NASA will ferry ESA’s Columbus module to the International Space Station aboard space shuttle Atlantis during mission STS-122. A series of spacewalks will bolt the lab to the space station.

The lab is made up of a 23-foot-long cylinder that is pressurized, which means station residents can live and work inside it without spacesuits. EuTEF and SOLAR, the ESA provided sister payload to EuTEF,will operate on the outside of the cylinder, where astronauts cannot easily reach them.

Researchers had to design experiments to work on their own without breaking down during the 18 months the EuTEF will stay in orbit. The research is also set up to send the results down to control centers on Earth.

ESA has setup the facility by selecting and supporting a number of European instruments to fly to the Space Station.
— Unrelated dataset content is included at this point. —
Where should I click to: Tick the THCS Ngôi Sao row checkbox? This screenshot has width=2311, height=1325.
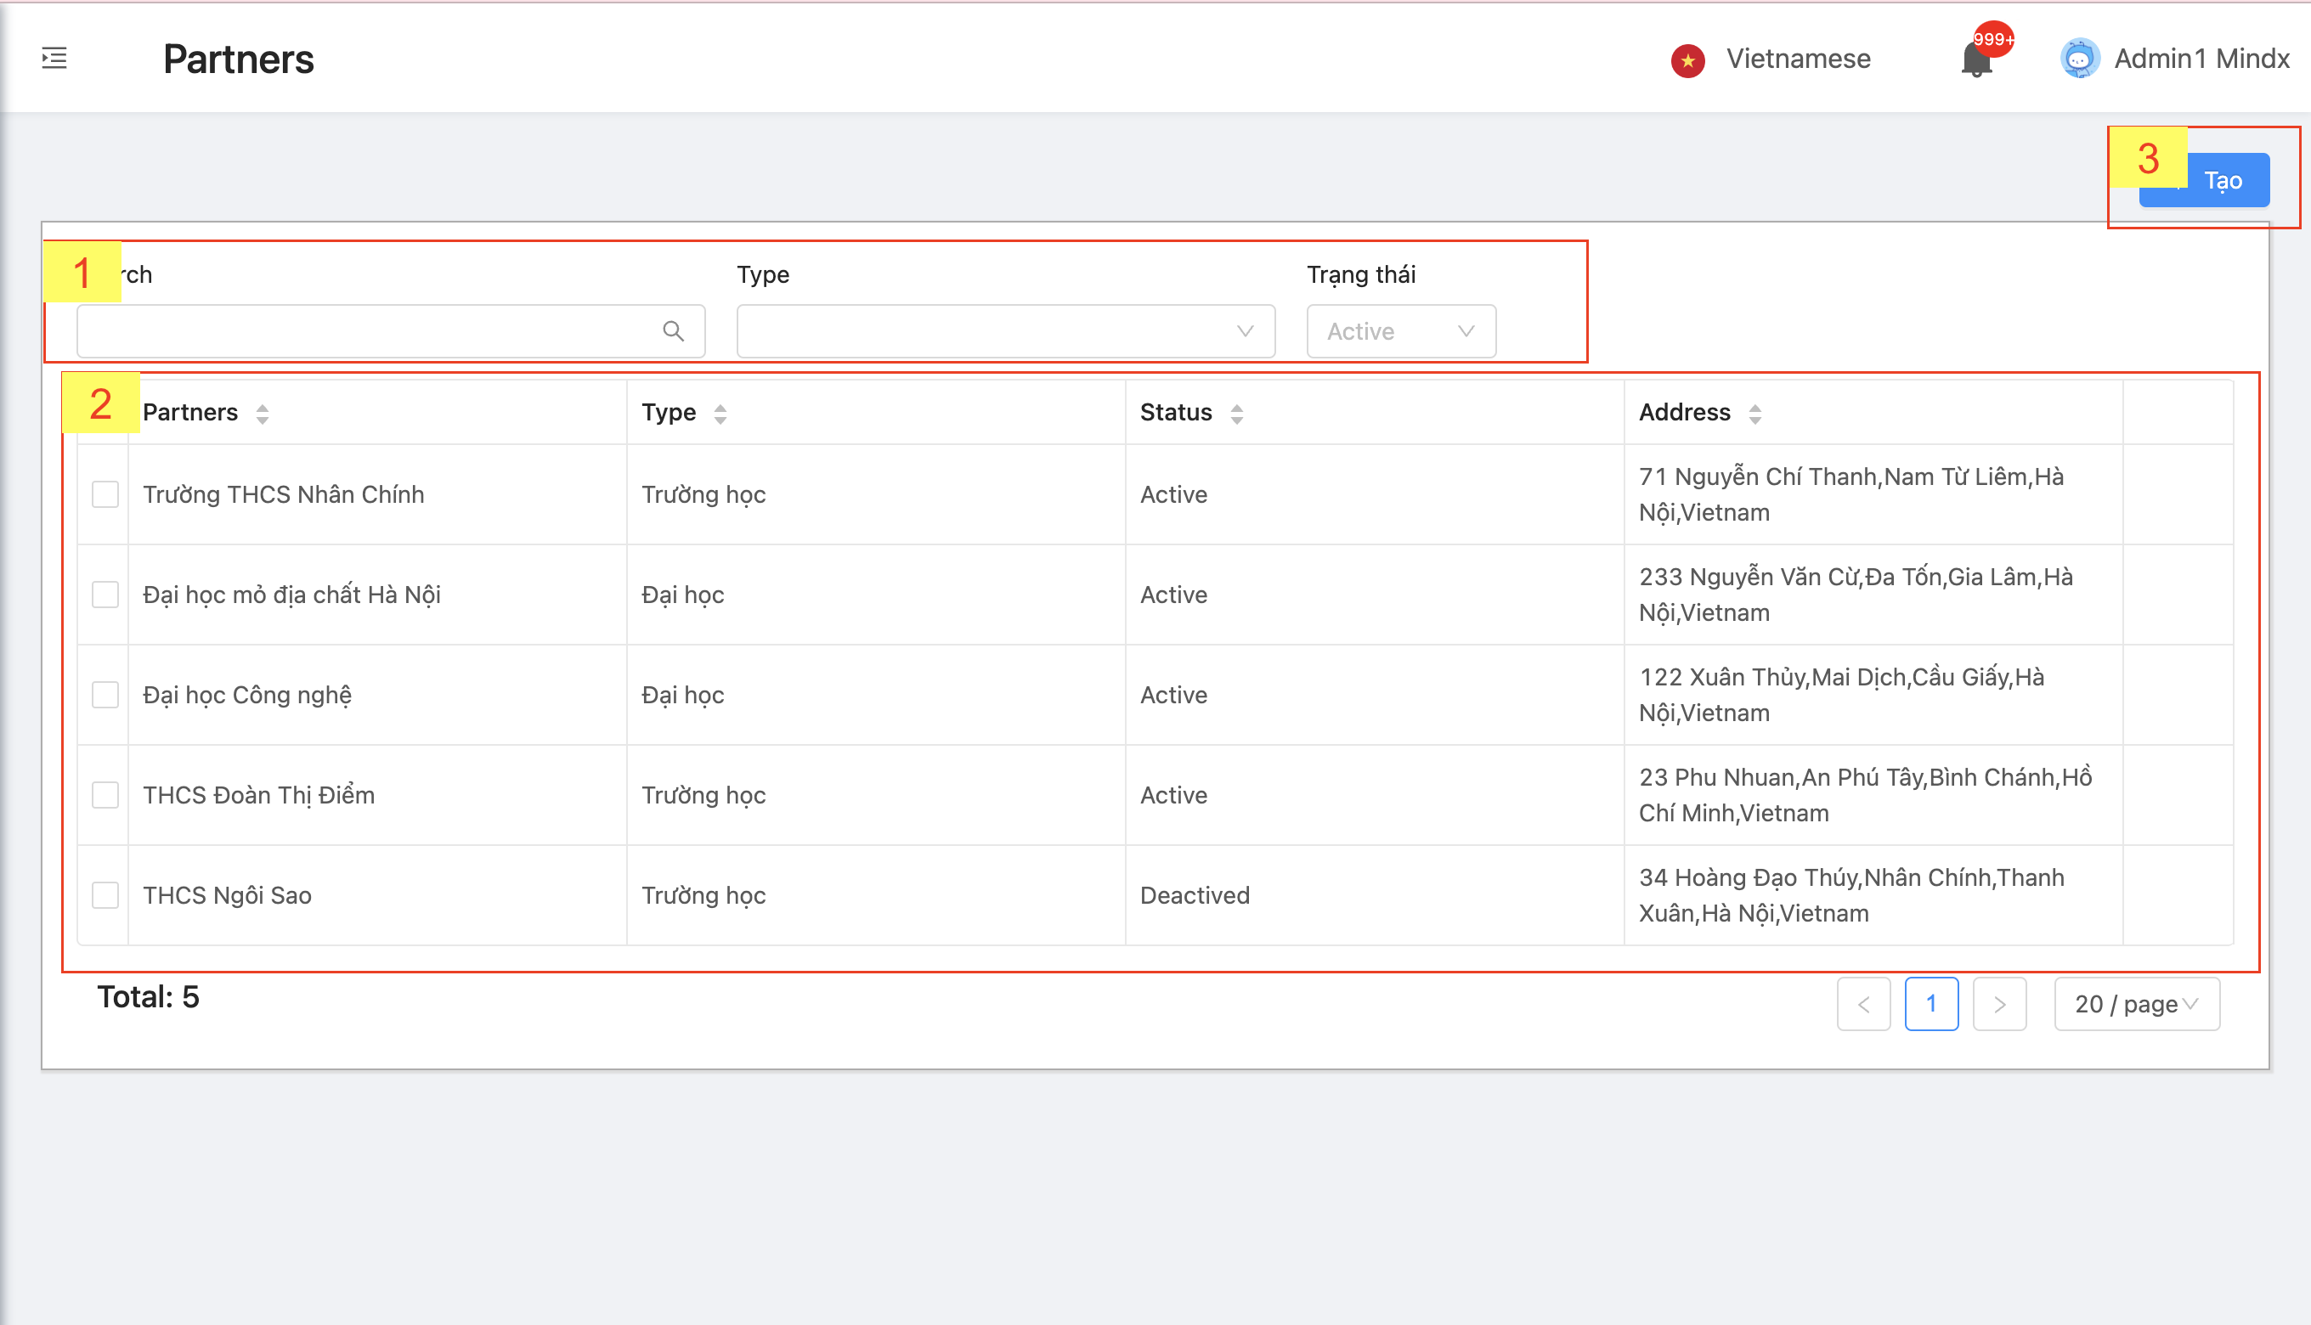pyautogui.click(x=106, y=895)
The contract to develop the platform was awarded to Carlo Gavazzi Space in Milan, Italy.

"EuTEF is an excellent platform for scientists to fly smaller experiments to the ISS and to expose the samples to the unique, harsh environment of space," said ESA’s EuTEF project manager Jan Dettmann. "We are very satisfied that we received a lot of good experiment proposals and that we were able to accommodate nine different ones on EuTEF."

"You have to be sure 100 percent that everything is working for at least the mission period," said Fabio Tominetti, EuTEF's program manager for Gavazzi.

"It's a challenge because you don't have much power available," said Marco Grilli, a systems engineer for Gavazzi. "You have to minimize the weight because you have strict weight requirements and, most of all, it's difficult because we have to create the requirements for the experiments and then we have to integrate everything."

Nine experiments have been attached to the EuTEF platform. They include research on how bacteria behave in space, several examples of new materials that will be tested, and a device to measure radiation levels.

Many of the experiments are meant to find out about space, but researchers are also excited about a camera mounted on the platform that will look back on Earth. Scientists and engineers like the camera because of its potential to raise interest and awareness of spaceflight in Europe. The camera will be pointed at Earth and schoolchildren throughout the continent may control the camera and snap pictures.

"In Europe and in Italy, it is different (than in the United States) because we are not so used to launching big payloads in space," Tominetti said. "This mission is mainly a European mission, so the whole European community is carefully watching this launch. So for Europe, this will really be the big step forward in space."

The nine experiments came from different European nations, which presented its own challenges.

"Dealing with different people, different ways of working, different habits, one of the most interesting and at the same time difficult parts of building EuTEF was working with different cultures and some people not used to working in the space business," Grilli said.

The designers took the barriers in stride and looked back on the experience as rewarding.

"Apart from some minor issues, of course, it was quite exciting," Tominetti said.

Both engineers said NASA and contractor workers shared invaluable expertise with them to help make the experiments successful.

With those problems solved, the experiments are tucked safely aboard Atlantis and Tominetti said expectations are starting to grow among scientists for the information they will receive from Columbus and EuTEF.

"We expect a big return in terms of science and for big returns in the future," he said. "We have seen with the last mission that already interest has grown and we expect even more for the next mission."